Dropping noise words in SQL Server 2005 full text indexing
Solution 1
Noise words are stripped out before the indexing is stored. So it is impossible to write a query that searches on a stop word. If you REALLY want to enable this behavior, you need to edit the list of stop words. (http://msdn.microsoft.com/en-us/library/ms142551.aspx) and then re-build your index.
Solution 2
I had the same question and after a thorough search I've come to the conclusion there's no good solution.
As a compromise, I'm implementing the brute force solution:
1) Open C:\Program Files\Microsoft SQL Server\MSSQL.1\MSSQL\FTData\noiseENU.txt and copy all the text in there.
2) Paste into a code file in the application, replace line breaks with "," to get a List initializer like this:
public static List<string> _noiseWords = new List<string>{ "about", "1", "after", "2", "all", "also", "3", "an", "4", "and", "5", "another", "6", "any", "7", "are", "8", "as", "9", "at", "0", "be", "$", "because", "been", "before", "being", "between", "both", "but", "by", "came", "can", "come", "could", "did", "do", "does", "each", "else", "for", "from", "get", "got", "has", "had", "he", "have", "her", "here", "him", "himself", "his", "how", "if", "in", "into", "is", "it", "its", "just", "like", "make", "many", "me", "might", "more", "most", "much", "must", "my", "never", "no", "now", "of", "on", "only", "or", "other", "our", "out", "over", "re", "said", "same", "see", "should", "since", "so", "some", "still", "such", "take", "than", "that", "the", "their", "them", "then", "there", "these", "they", "this", "those", "through", "to", "too", "under", "up", "use", "very", "want", "was", "way", "we", "well", "were", "what", "when", "where", "which", "while", "who", "will", "with", "would", "you", "your", "a", "b", "c", "d", "e", "f", "g", "h", "i", "j", "k", "l", "m", "n", "o", "p", "q", "r", "s", "t", "u", "v", "w", "x", "y", "z" };
3) Before you submit the search string, break it into words and remove any words in the noise words like this:
List<string> goodWords = new List<string>();
string[] words = searchString.Split(' ');
foreach (string word in words)
{
if (!_noiseWords.Contains(word))
goodWords.Add(word);
}
Not an ideal solution, but should work as long as the noise words file doesn't change. Multiple language support would use a dictionary of lists by language.
Solution 3
Here's a working function. The file noiseENU.txt
is copied as-is from \Program Files\Microsoft SQL Server\MSSQL.1\MSSQL\FTData
.
Public Function StripNoiseWords(ByVal s As String) As String
Dim NoiseWords As String = ReadFile("/Standard/Core/Config/noiseENU.txt").Trim
Dim NoiseWordsRegex As String = Regex.Replace(NoiseWords, "\s+", "|") ' about|after|all|also etc.

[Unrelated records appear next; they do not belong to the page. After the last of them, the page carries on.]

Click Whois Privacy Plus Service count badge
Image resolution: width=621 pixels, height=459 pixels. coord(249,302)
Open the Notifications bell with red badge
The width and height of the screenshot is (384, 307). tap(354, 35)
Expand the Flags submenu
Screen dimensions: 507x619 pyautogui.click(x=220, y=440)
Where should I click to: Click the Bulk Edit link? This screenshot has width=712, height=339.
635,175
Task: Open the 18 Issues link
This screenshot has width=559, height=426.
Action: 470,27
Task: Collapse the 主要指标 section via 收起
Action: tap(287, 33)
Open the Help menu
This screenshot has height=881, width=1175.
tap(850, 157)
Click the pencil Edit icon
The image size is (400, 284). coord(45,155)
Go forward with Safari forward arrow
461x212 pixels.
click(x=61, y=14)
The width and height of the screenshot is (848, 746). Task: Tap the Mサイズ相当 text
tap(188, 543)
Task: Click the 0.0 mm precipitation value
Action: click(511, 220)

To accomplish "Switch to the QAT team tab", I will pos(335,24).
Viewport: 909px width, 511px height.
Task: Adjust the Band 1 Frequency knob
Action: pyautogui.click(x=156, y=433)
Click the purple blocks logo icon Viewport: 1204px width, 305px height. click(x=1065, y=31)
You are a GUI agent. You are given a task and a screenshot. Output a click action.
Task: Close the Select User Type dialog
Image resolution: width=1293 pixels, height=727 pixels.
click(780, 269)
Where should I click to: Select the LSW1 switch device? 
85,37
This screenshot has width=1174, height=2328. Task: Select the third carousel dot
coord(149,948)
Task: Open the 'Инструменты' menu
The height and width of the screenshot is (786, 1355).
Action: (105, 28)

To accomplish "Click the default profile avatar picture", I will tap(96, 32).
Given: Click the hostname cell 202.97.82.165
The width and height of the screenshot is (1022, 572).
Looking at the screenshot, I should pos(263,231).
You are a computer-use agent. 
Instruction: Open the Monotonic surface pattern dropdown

NoiseWordsRegex = String.Format("\s?\b(?:{0})\b\s?", NoiseWordsRegex)
Dim Result As String = Regex.Replace(s, NoiseWordsRegex, " ", RegexOptions.IgnoreCase) ' replace each noise word with a space
Result = Regex.Replace(Result, "\s+", " ") ' eliminate any multiple spaces
Return Result
End Function
Solution 4
You can also remove noise words BEFORE making the query. List of language id: http://msdn.microsoft.com/en-us/library/ms190303.aspx
Dim queryTextWithoutNoise As String = removeNoiseWords(queryText, ConnectionString, 1033)
Public Function removeNoiseWords(ByVal inputText As String, ByVal cnStr As String, ByVal languageID As Integer) As String
Dim r As New System.Text.StringBuilder
Try
If inputText.Contains(CChar("""")) Then
r.Append(inputText)
Else
Using cn As New SqlConnection(cnStr)
Const q As String = "SELECT display_term,special_term FROM sys.dm_fts_parser(@q,@l,0,0)"
cn.Open()
Dim cmd As New SqlCommand(q, cn)
With cmd.Parameters
.Add(New SqlParameter("@q", """" & inputText & """"))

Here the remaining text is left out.